---------- INFORMATION SHOWN

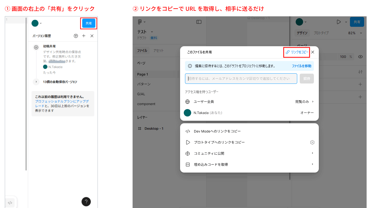Screen dimensions: 370x208
Task: Toggle the eye visibility icon in right panel
Action: pyautogui.click(x=360, y=57)
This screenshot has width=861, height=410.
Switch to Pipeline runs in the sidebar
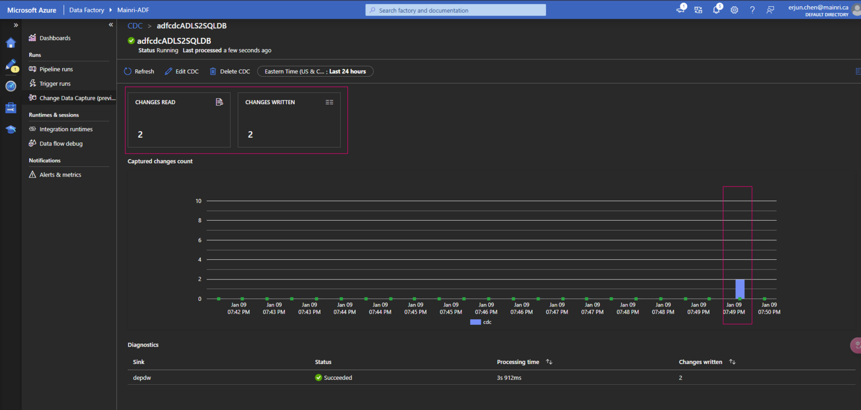coord(56,69)
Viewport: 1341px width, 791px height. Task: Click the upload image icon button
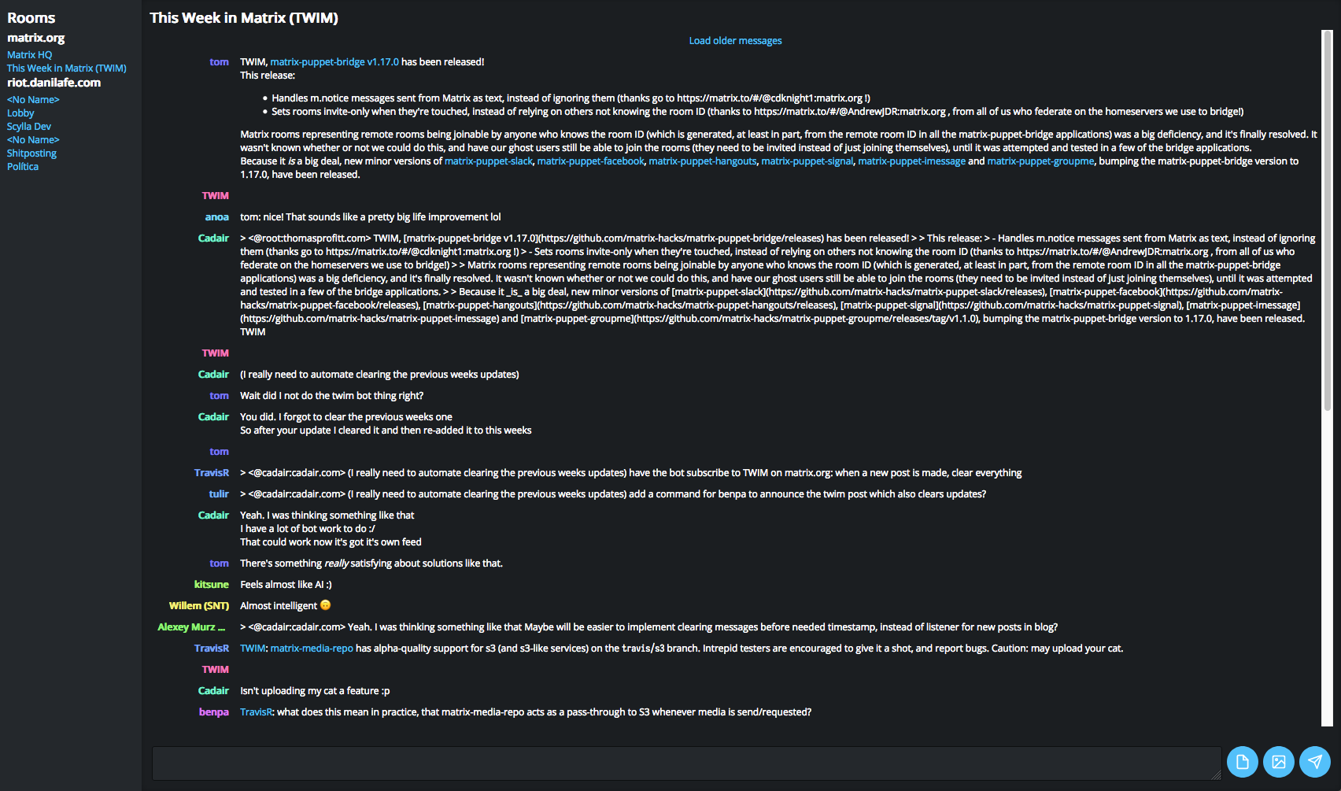(1278, 762)
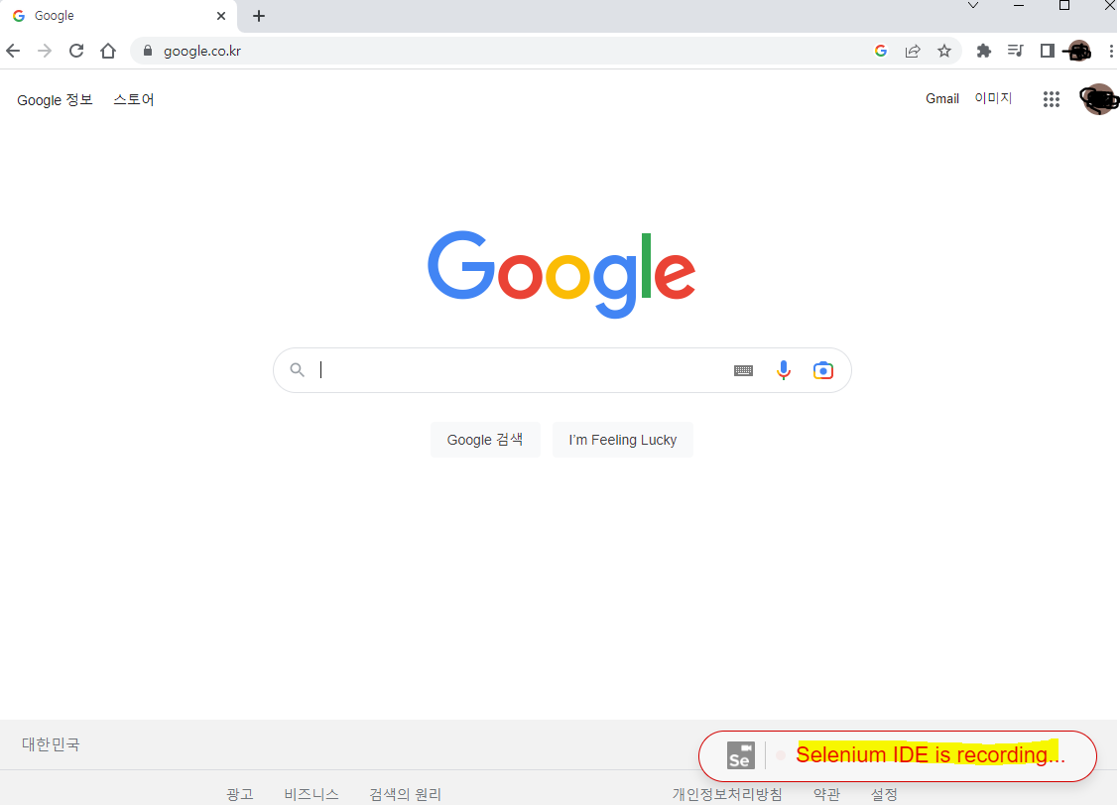
Task: Click the extensions puzzle-piece icon
Action: click(x=982, y=51)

--------------------

▶ EXERCISE PROMPT
Print, exactly as written, the lines from the one containing "Viewport: 1341px width, 791px" to the end of the material, both ends included, and nothing else; no pictures.

▶ FINAL ANSWER
Viewport: 1341px width, 791px height. Task: Click the upload image icon button
(1278, 762)
Task: Click the extensions puzzle-piece icon
Action: click(x=982, y=51)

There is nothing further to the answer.